También era que tenía unos zapatos (espectaculares) que cada vez que me los ponía terminaba con el pié doblao’ y en el piso.
Un día, saliendo de la oficina de mi médico me caí… sí, tenía esos zapatos puestos. Volé. La laptop voló, las gafas y mi dignidad.
Estoy segura que ese día salí de los zapatos.
Me he dado algunas otras escocotás. Literales y simbólicas. Algunas más serias que otras. Unas más memorables que otras.
Llevo varios días pensando en una caída simbólica que tuve hace poco y cómo alteró la química de mi cerebro. Todo lo que había sanado volvió a estar con ese road rash que quema y arde y es un recordatorio constante de lo que duele. De lo que cuidé y luego derrumbé. O permití que derrumbaran. No sé, porque al final es lo mismo.
Si bien es cierto lo que dicen los cientos de dichos o refranes sobre caerse y saber levantarse. No es menos cierto que, en específicas ocasiones, esas caídas son más que necesarias. Son vitales. Hasta cierto modo transforman. Purifican. Hacen que hagamos un reset.
Aprendemos con el impacto. Con el cantazo. Más de lo que seguramente necesitaremos para el futuro.
Vamos agarrándole el juego a las vueltas de la vida, sus caídas y traspiés. A saber caer y, de vez en cuando, a aguantar el rasguño y la sangre. Una curita y a seguir.
Por peor que sea… siempre habrá alguien dispuesto a socorrerte. Aunque te regañe. Aunque se ría un ratito. Aunque te diga: “te dije que te iba a soltar.”
Respiramos. Hay más camino que caminar.
A veces nos toca quedarnos sentados en el piso un ratito.
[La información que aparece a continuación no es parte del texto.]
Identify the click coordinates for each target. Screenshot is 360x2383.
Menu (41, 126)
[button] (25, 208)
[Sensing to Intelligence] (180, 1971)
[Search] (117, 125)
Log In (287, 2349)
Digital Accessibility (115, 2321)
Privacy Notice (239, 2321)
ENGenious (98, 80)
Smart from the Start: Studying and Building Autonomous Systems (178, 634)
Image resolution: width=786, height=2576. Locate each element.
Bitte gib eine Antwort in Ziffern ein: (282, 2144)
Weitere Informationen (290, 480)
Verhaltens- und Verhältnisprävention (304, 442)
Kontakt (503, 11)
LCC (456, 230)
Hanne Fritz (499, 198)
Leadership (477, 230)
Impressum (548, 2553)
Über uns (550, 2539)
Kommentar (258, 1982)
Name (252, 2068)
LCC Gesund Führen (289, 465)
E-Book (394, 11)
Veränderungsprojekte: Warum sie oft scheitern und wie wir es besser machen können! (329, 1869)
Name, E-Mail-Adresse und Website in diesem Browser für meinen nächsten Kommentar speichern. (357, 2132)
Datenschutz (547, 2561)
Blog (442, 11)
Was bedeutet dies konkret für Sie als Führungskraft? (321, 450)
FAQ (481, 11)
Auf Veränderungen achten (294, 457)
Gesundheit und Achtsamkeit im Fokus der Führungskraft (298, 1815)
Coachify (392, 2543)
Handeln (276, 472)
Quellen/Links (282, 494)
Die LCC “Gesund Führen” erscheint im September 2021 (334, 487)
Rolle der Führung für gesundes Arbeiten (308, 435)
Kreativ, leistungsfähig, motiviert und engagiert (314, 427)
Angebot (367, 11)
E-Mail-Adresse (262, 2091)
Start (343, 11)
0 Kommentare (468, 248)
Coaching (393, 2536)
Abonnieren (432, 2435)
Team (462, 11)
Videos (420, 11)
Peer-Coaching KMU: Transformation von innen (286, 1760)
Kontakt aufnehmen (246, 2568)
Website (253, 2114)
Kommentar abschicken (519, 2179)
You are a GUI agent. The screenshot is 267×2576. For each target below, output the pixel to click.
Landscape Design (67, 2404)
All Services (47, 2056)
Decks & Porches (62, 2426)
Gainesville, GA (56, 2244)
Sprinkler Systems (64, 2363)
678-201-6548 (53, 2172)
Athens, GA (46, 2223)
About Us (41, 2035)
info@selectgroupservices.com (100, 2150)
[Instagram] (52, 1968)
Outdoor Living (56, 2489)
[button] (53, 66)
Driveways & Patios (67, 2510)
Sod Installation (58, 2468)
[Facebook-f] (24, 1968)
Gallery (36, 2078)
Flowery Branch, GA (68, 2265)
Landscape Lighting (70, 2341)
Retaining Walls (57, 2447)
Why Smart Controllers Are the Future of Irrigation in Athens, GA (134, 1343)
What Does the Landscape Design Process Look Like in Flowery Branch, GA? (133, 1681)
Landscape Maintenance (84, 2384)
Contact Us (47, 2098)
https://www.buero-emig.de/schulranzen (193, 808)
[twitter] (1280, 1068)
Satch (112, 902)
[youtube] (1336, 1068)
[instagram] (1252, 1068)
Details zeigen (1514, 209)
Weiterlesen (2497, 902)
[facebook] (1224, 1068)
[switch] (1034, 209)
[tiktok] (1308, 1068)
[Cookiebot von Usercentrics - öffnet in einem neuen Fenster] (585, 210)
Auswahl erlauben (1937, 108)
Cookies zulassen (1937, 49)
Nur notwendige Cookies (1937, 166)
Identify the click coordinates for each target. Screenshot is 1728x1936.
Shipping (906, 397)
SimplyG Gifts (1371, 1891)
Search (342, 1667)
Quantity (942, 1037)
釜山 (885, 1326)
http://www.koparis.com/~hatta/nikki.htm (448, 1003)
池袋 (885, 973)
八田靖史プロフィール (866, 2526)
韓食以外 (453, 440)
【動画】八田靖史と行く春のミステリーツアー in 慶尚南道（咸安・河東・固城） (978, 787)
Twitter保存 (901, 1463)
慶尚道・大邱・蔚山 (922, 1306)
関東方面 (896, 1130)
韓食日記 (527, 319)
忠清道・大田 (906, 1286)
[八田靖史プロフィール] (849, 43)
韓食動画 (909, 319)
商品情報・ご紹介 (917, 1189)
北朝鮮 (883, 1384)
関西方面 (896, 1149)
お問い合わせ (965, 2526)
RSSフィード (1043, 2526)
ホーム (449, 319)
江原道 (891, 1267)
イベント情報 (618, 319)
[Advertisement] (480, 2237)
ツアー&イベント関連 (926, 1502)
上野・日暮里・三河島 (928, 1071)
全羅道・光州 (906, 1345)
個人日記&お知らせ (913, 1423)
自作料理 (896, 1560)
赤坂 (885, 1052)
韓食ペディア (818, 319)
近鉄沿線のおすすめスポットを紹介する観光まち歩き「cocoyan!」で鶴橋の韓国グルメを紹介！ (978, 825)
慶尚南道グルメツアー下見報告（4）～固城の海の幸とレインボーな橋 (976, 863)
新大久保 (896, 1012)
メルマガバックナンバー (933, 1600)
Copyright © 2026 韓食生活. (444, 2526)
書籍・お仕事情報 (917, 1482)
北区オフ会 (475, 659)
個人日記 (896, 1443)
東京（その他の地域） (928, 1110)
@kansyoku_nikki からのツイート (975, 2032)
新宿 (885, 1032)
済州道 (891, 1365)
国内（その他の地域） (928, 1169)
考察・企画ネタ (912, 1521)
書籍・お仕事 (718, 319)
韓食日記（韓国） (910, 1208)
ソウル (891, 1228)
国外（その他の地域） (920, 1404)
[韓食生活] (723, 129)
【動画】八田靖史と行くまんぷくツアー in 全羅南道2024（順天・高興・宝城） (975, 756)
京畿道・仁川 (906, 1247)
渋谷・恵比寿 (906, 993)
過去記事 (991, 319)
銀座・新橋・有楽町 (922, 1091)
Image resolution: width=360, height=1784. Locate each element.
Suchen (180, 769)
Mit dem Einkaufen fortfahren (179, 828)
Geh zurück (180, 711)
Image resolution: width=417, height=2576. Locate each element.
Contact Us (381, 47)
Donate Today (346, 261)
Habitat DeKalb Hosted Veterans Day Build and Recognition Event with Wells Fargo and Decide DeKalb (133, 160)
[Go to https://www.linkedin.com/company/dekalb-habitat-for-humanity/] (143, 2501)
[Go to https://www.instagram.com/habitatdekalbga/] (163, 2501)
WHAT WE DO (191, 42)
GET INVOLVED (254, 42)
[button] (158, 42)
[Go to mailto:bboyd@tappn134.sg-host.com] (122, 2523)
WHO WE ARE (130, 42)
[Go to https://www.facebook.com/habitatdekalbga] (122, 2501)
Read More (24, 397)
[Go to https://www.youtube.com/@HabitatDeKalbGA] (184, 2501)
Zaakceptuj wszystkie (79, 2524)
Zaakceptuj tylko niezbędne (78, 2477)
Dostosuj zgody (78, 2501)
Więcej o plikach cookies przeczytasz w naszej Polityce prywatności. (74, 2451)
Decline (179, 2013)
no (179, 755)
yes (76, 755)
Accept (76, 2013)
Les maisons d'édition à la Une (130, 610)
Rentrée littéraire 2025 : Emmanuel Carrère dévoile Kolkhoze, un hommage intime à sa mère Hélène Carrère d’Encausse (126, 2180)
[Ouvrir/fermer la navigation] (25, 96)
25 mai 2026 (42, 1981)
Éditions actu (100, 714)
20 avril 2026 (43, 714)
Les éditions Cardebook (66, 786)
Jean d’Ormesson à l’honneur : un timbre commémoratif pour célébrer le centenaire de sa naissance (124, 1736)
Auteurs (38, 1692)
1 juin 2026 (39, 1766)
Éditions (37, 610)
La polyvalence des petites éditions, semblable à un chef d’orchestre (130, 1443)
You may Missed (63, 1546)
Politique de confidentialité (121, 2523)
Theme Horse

Recoger lo que se derrumbó. Descartar lo que ya no sirve. Organizar. Volver a empezar.
Aquella caída en Las Vegas ha sido, hasta ahora, la mejor. Nos ha dado años de risa y burla de la buena. Ojalá todas las caídas sean como esa. Sin dolores, sin sangre y sin cicatrices. Solo una risa perpetua y sin dolor y sin quejas.